An abstract class used to represent a data provider.
Examples of data providers:
- RGB Camera, providing frames
- Humidity sensor, providing actual humidity level
- Termographic camera, providing a heatmap
...

Attributes
----------
queue_server : str
    the IPv4 of a RabbitMQ queue server
queue_output : str
    the name of the queue where provider will publish their data

Methods
-------
pack_data(self, data_type, content, sensor_id)
    Based on the data type, choose the right package format for the content

run(self)
    Should be implemented from the user, in order to describe the provider
    behaviour

"""

Collector

class Collector:
"""
An abstract class used to represent a data collector.
A collector is the responsible for creating a dataset from providers input
...

Attributes
----------
bypass : bool
    some applications cannot store data, and or create dataset for privacy
    reasons, therefore collector can work in bypass mode where it only forwards
    the received data
ratio : floatclass
    the percentage (between [0,1]) number of samples to be collected, i.e.,
    if "ratio" is set to 0.5, half of the samples received on collector will be
    stored for dataset creation
queue_server : str
    the IPv4 of a RabbitMQ queue server
queue_input: str
    the name of the queue from where collector consume
queue_output : str
    the name of the queue where provider will publish their data
data_api_config: dict
    expects a Python dictionary with the endpoints to map the class to the API
    implemented.
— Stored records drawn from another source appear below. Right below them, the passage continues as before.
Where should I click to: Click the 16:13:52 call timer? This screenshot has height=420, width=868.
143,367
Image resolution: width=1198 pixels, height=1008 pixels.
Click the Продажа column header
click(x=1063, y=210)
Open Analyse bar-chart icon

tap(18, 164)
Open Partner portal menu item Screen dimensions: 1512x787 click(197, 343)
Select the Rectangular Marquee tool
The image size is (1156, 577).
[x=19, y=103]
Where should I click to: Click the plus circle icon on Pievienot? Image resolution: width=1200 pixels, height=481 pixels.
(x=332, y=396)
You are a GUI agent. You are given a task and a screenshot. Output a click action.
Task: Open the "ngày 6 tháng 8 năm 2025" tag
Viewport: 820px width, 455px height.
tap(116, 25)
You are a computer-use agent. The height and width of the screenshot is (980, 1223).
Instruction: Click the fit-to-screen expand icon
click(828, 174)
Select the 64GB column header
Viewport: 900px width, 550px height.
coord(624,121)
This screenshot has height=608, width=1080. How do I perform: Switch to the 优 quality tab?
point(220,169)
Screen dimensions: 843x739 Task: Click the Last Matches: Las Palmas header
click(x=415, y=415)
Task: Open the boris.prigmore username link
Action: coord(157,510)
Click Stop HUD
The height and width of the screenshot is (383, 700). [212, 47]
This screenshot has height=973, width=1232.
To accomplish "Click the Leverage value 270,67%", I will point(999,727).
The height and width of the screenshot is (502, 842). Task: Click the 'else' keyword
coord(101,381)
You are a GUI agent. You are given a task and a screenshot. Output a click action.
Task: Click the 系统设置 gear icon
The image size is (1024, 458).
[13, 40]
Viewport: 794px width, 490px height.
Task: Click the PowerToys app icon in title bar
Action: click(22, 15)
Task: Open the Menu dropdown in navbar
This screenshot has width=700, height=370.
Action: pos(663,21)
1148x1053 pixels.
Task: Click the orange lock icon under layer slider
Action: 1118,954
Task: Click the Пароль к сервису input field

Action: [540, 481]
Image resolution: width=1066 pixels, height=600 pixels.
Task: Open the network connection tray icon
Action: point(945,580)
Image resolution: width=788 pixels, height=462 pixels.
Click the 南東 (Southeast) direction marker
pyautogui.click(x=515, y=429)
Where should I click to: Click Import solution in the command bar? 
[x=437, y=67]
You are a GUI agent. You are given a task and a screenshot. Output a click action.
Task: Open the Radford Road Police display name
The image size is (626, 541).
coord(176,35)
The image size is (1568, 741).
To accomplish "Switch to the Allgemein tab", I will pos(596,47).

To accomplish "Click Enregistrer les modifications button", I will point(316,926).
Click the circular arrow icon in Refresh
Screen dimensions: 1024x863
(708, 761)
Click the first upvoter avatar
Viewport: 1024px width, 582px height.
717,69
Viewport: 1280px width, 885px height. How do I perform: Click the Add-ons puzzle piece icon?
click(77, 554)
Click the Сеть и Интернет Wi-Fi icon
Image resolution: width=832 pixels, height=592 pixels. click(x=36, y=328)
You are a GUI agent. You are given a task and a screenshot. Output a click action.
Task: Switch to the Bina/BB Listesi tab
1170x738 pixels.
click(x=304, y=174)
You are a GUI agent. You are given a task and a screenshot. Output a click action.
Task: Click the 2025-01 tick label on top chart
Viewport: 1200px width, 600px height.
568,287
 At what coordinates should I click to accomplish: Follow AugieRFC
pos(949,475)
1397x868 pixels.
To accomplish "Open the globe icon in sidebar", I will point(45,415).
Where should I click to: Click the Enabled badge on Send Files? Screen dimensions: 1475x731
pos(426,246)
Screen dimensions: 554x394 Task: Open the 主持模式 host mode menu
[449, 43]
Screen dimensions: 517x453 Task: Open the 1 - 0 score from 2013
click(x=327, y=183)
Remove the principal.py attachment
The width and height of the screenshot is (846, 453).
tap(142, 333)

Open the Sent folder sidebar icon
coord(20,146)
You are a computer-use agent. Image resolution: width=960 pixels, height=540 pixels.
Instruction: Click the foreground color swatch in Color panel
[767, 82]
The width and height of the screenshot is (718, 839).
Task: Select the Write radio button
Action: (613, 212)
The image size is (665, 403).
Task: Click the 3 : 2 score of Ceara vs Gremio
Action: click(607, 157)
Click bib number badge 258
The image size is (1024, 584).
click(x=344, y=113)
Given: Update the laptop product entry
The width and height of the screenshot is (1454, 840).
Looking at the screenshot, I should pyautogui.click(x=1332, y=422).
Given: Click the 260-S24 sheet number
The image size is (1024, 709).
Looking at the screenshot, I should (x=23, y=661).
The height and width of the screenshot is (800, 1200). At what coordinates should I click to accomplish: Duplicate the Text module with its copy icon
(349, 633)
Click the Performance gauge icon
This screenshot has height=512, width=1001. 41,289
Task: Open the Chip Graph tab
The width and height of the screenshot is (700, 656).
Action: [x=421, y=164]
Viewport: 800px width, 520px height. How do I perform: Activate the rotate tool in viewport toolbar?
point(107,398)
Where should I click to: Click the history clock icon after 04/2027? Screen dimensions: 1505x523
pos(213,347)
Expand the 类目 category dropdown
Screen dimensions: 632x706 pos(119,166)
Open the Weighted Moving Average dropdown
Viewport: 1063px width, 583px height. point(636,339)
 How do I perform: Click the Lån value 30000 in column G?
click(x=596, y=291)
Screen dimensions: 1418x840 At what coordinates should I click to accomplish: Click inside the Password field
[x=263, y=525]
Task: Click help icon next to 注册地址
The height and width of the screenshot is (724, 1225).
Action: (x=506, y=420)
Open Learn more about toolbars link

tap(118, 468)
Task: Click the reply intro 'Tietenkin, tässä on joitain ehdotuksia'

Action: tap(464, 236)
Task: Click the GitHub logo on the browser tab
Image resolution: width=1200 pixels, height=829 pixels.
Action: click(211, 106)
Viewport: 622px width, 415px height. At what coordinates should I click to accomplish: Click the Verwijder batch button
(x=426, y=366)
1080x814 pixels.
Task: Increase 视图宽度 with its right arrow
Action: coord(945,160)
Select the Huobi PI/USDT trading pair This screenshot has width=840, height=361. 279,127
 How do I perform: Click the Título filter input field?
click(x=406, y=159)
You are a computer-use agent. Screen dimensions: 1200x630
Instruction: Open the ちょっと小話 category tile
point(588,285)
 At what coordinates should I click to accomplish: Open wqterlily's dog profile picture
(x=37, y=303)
It allows user to use different APIs together with the pipeline
    Expected dictionary:
        {
            "base_url": "http://192.168.0.1" # IP where the API is running
            "port": 3333,                    # The API's server portclass
            "endpoints": {
                "add_item": "collection      # Must be a HTTP POST
            }
        }


Methods
-------
run(self)
    Starts consuming collectors input queue

on_new_message(self, ch, method, properties, body)
    Based on collectors configuration, perform the actions on each received
    message.
    Also, forwards the current message to the next component to not break the
    pipeline

receive(self, callback)
    Creates a listener on collector's input queue

forward(self, sensor_id, message)
    Forward the message to an individual queue related to the sensor id

"""

CollectorDataApi

class CollectorDataApi:
"""
A class used to  a data collector.
It is reponsible to allow user to create different database APIs, in different
languages, only requiring to map the API endpoints into the CollectorDataApi
constructor.
...

Statics
----------
STATUS_FOR_LABELING: str
    default value: 'labeling-required'
    an internal status used to notify components about the sample status

Attributes
----------
storage_api : dict
    expects a Python dictionary with the endpoints to an API implemented
    to store the data on a database or any other persistence system
    Expected dictionary:
        {
            "base_url": "http://192.168.0.1" # IP where the API is running
            "port": 3333,                    # The API's server portclass
            "endpoints": {
                "add_item": "collection      # Must be a HTTP POST
            }
        }

    An API, persisting the data on a MongoDB is available on the examples.

Methods
-------
def _add_labeling_properties(self, message)
    Include on the message the labeling status and creation timestamp

def _insert_on_db(self, message)
    Make a request to the API to persist the message

def store(self, message)
    public method responsible to execute the private ones and store
    the message on the database

"""

Instancer

class Instancer:
"""
An abstract class used to create instances based on multiple sensors (providers)
The instancer is responsible to create data relationship from the different
providers, based on the necessities of the estimator component

...

Attributes
----------
number_of_providers : int
    the current number of providers included in the pipeline
queue_server : str
    the IPv4 of a RabbitMQ queue server
queue_input: str
    the name of the queue from where collector consume
queue_output : str
    the name of the queue where provider will publish their data

Methods
-------
run(self)
    Should be implemented from the user, in order to describe the provider
    behaviour

create_custom_instance(self)
    Should be implemented from the user, in order to describe the provider
    behaviour

create_simple_instance(self)
    Create an instance directly from the data from the input queue

create_instance_by_time_window(self, sensor_id, time_window_s)
    Create an instance based on the list of messages received in a time window

create_instance_by_repetition(self, sensor_id, number_of_messages)
    Create an instance based on a defined number of received messages.
    e.g.: a model requires 7 images as its input.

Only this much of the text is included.